Niet tegen te houden
Is gebruik van ICG voor deze procedure elders ter wereld al in gebruik? “We hebben contact met één chirurg in Frankrijk die ermee werkt”, antwoordt Bargon. “Zij is ook erg enthousiast, maar voelde zich tot nu toe een roepende in de woestijn.” “In Nederland zijn de lijnen korter”, vult Doeksen aan. “Wij kregen veel enthousiaste reacties en er hebben al ongelofelijk veel mensen met ons meegekeken.”
Bargon: “In maart dienden we een aanvraag in bij KWF Kankerbestrijding voor een grote, multicenter implementatiestudie, de uitslag volgt in november.

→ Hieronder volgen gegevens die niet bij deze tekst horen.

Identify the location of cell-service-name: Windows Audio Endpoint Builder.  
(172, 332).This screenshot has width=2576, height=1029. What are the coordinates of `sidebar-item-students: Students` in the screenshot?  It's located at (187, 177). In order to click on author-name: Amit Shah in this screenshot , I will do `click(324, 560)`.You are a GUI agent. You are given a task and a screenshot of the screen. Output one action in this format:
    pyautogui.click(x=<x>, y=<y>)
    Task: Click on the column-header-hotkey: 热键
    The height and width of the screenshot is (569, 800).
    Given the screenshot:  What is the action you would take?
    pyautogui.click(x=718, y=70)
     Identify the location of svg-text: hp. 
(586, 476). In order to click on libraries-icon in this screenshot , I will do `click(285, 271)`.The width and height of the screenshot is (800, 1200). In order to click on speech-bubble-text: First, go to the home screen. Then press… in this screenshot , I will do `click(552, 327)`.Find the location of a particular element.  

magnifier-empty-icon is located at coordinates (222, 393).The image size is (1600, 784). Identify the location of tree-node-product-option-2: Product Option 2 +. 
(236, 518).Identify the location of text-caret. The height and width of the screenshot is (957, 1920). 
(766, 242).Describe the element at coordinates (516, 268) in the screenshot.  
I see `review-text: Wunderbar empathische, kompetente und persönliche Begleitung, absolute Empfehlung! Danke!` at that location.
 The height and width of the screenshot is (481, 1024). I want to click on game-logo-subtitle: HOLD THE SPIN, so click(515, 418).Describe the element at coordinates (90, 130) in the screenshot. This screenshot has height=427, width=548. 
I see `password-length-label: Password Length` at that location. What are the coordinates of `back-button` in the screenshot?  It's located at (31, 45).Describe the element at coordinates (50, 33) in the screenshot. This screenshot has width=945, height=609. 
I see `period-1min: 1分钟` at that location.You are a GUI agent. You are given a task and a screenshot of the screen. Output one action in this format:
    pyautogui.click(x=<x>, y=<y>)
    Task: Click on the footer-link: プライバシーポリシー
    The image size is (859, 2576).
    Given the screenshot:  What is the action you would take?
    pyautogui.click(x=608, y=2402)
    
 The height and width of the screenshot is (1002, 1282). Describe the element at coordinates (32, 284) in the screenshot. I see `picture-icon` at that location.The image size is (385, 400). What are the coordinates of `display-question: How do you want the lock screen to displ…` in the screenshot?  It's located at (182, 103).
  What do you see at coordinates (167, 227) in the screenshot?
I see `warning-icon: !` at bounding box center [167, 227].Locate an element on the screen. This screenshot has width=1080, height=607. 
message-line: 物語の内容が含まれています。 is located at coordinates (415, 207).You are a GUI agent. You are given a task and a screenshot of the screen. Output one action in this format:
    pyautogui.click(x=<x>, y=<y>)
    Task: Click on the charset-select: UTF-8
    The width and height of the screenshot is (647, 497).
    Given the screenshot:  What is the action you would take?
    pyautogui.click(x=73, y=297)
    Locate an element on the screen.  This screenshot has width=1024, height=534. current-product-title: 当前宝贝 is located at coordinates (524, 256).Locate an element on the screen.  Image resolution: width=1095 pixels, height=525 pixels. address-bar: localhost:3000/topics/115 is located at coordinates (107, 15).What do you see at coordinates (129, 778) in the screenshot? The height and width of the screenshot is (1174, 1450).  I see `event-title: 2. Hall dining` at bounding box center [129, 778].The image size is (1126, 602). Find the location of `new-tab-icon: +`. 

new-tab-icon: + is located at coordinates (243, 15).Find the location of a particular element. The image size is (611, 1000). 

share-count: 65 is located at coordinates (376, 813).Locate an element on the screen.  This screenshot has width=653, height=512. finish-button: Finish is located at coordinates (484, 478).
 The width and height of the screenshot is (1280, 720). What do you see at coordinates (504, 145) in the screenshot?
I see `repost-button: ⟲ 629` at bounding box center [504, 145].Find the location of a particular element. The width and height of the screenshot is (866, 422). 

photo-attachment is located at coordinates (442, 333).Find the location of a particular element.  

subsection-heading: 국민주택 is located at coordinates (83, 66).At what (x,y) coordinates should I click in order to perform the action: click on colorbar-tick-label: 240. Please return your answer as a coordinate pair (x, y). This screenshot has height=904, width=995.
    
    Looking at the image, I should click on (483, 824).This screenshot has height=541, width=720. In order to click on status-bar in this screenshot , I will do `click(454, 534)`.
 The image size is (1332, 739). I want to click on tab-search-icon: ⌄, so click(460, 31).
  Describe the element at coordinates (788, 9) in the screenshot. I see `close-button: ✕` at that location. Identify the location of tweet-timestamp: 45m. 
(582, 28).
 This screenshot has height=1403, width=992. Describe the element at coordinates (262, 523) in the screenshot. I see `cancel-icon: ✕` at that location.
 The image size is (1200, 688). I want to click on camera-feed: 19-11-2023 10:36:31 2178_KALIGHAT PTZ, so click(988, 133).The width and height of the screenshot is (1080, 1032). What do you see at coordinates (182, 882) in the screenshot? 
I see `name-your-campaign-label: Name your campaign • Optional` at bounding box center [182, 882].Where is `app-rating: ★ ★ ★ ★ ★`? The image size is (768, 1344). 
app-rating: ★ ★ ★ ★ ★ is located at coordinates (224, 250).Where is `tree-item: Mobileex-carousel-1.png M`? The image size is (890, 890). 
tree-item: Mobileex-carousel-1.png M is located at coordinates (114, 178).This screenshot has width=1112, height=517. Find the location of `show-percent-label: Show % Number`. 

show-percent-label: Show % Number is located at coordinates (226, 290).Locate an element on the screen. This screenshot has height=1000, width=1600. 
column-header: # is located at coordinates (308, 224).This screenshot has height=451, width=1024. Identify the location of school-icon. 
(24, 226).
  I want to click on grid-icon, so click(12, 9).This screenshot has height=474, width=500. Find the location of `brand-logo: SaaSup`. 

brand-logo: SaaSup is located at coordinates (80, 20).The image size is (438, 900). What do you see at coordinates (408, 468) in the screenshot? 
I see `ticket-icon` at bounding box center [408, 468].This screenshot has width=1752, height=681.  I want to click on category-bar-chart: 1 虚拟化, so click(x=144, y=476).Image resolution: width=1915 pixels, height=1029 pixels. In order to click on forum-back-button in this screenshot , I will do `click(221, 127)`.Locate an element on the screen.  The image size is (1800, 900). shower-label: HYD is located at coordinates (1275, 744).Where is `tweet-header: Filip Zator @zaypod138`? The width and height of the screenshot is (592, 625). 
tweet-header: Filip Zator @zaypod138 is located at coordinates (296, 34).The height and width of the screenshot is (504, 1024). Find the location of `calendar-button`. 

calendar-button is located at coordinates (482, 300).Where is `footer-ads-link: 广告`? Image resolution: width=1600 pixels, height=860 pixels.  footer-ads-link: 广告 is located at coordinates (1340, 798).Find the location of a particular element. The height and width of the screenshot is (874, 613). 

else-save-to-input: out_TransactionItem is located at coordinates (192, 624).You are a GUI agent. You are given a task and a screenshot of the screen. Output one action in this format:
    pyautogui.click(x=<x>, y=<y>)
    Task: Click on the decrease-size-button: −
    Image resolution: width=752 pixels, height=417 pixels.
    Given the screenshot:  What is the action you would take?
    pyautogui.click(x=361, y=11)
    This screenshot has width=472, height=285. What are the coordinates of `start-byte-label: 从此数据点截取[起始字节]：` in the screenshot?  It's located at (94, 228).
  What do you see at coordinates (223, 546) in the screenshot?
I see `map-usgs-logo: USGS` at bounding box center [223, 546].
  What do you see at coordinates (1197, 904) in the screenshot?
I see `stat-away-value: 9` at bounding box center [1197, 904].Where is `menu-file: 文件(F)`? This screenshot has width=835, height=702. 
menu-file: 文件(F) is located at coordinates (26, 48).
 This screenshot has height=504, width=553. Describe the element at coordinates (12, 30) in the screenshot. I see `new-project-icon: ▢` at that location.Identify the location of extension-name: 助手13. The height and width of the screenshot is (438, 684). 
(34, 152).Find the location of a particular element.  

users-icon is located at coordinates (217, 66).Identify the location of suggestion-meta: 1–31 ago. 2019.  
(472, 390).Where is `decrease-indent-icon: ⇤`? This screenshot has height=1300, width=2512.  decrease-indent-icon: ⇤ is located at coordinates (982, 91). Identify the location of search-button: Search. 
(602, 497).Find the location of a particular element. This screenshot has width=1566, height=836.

Maar we merken dat ziekenhuizen veel interesse hebben, ook door onze presentatie op de Chirurgendagen en een buitenlands congres. Dus zodra ze er klaar voor zijn, gaan ze meteen aan de slag. De implementatie is niet meer tegen te houden.”
Wie mee wil werken aan de vervolgstudie, kan mailen naar c.bargon@antoniusziekenhuis.nl
Primaire tumor en melanoom?
Het innoveren is de chirurgen uitstekend bevallen. “Het is hartstikke leuk om een relatief eenvoudige techniek te implementeren die én kostenbesparend, én patiëntvriendelijk is”, zegt Doeksen. Er zijn dan ook nog meer plannen, bijvoorbeeld om de primaire borsttumor op te sporen met ICG in plaats van met radioactief jodium. Collega Britt Jansen schreef er al een review over. “Je zou de fluorescerende stof echogeleid in de tumor kunnen spuiten, of - gekoppeld aan een tumormarker - kunnen toedienen via een infuus”, zegt Bargon. “Dit onderzoeksterrein staat nog wel in de kinderschoenen, het is nog niet duidelijk of het echt gaat werken.”
Dichterbij staat de toepassing van ICG-schildwachtklieronderzoek bij melanomen. “Daar willen we nu net zo’n studie gaan uitvoeren als bij borstkanker, een vergelijking van de twee technieken op veiligheid en effectiviteit dus”, licht Doeksen toe.
Niet-academische insteek
Hoewel het St. Antonius Ziekenhuis geen academisch centrum is, leeft de drang tot innovatie er sterk. Van Swol: “Ik denk eerlijk gezegd dat het voor dit soort onderzoeken juist helpt dat we geen academisch ziekenhuis zijn. We leveren toppatiëntenzorg en willen die graag verbeteren, en daarvoor beschikken we over grote volumes van onderling goed vergelijkbare patiënten. Daarnaast zijn wij vooral gericht op de kwaliteit van zorg voor de individuele patiënt. Elders is bijvoorbeeld al wel geprobeerd om de bestaande techniek met technetium te verbeteren door er een fluorescentieonderzoek aan toe te voegen, maar aan vervanging werd niet gedacht. Dat is een meer academische insteek. Ons gaat het vooral om minder belasting voor de patiënt en een makkelijker toepassing binnen de zorg. En dan is ‘even goed’ goed genoeg.”